I mean we LOVE our sourdough simply smothered in butter, but this is perfect for a lazy Sunday morning or a friend’s brunch.
As well as being delicious, Lactobacillius (the bacteria in the ‘mother’ or ‘starter’ used to create the sourdough) product beneficial by-products to keep your gut happy. All in all, there are MANY reasons to enjoy your sourdough for brunch, lunch, or dinner!
dairy free | vegan | veggie
high-fibre | fermented
200g button mushrooms diced
200g baby king oyster mushrooms sliced
1 clove garlic crushed
1 shallot diced
1 tbsp olive oil
50g cashew nuts (soaked)*
200g white beans
100g shredded kale
1 tbsp olive oil
2 slices sourdough
(per portion) energy in kcal 543 fibre 13g fat 17g, and of which saturates 3.4g carbohydrates 68g, and of which sugars 6.3g protein 26g allergens tree nuts, gluten
*To soak cashews, place in a bowl and cover with water by an inch for 2 hours. Drain and rinse.
Preheat the oven to gas 6, 200°C, fan 180°C. Spread the kale onto a baking tray and drizzle with the oil. Scrunch it with your hands to distribute the oil evenly. Season with salt and pepper. Cook for 10-15 mins.
Place soaked cashews and beans into a food processor or blender with the water. Puree until very smooth. Thin out with more water if required. Season with salt and pepper.
Separate the parsley stalks and finely chop. Put the leaves to one side.

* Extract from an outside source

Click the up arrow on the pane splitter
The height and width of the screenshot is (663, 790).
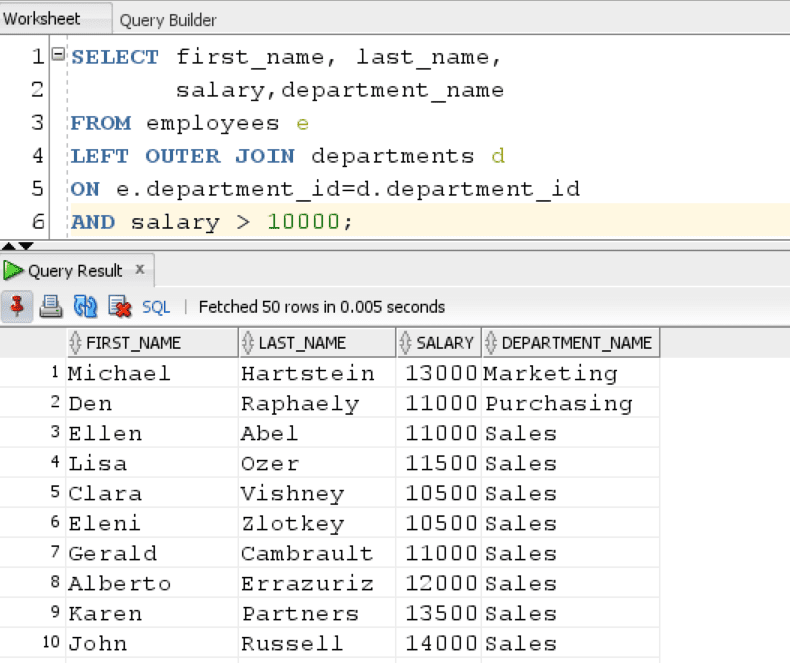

In a frying pan, heat the olive oil and fry the diced shallot until softened. Add the garlic and parsley stalks then cook together for 1 minute, followed by the mushrooms. Cook for 3-5 mins more until the mushrooms are soft. Add the cashew and bean sauce, heat through.
Serve the mushroom mix on toasted sourdough, with the parsley leaves and topped with crispy kale.